Tag: ketchup

  • Squeeze or Splatter?

    Squeeze or Splatter?

    Many a white shirt has met the disaster of a nearly-empty condiment bottle. One moment, you’re carefully squeezing out ketchup, and the next — sppplltlttt — you’re covered in red splatters. This messy phenomenon of gas displacing a liquid is widespread, showing up in condiments, some volcanic eruptions, and even the reinflation of a collapsed lung. Researchers have now constructed a mathematical model to fully capture and explain the process.
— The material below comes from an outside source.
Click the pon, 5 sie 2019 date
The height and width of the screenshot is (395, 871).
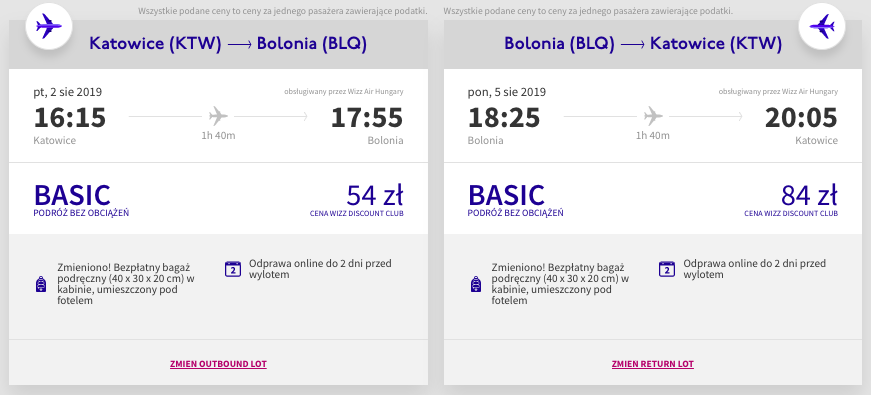point(507,92)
    When you squeeze a container with both air and a liquid — like ketchup — in it, the air is easily compressed but the liquid is not. The extra pressure of the air creates a driving force that pushes the liquid out, despite its viscous resistance. Most of the time, these two forces are balanced, and the ketchup flows smoothly out of the container. But when the volume of ketchup is small compared to the air, squeezing can overpressurize the air, driving the ketchup out in an uncontrolled burst.

    Luckily, the mathematics also suggest a solution to this problem: squeeze more slowly and double the size of the nozzle. You can also, they note, simply remove the top to avoid splatter. (Image credit: Rodnae Productions; research credit: C. Cuttle and C. MacMinn; via Ars Technica; submitted by Kam-Yung Soh)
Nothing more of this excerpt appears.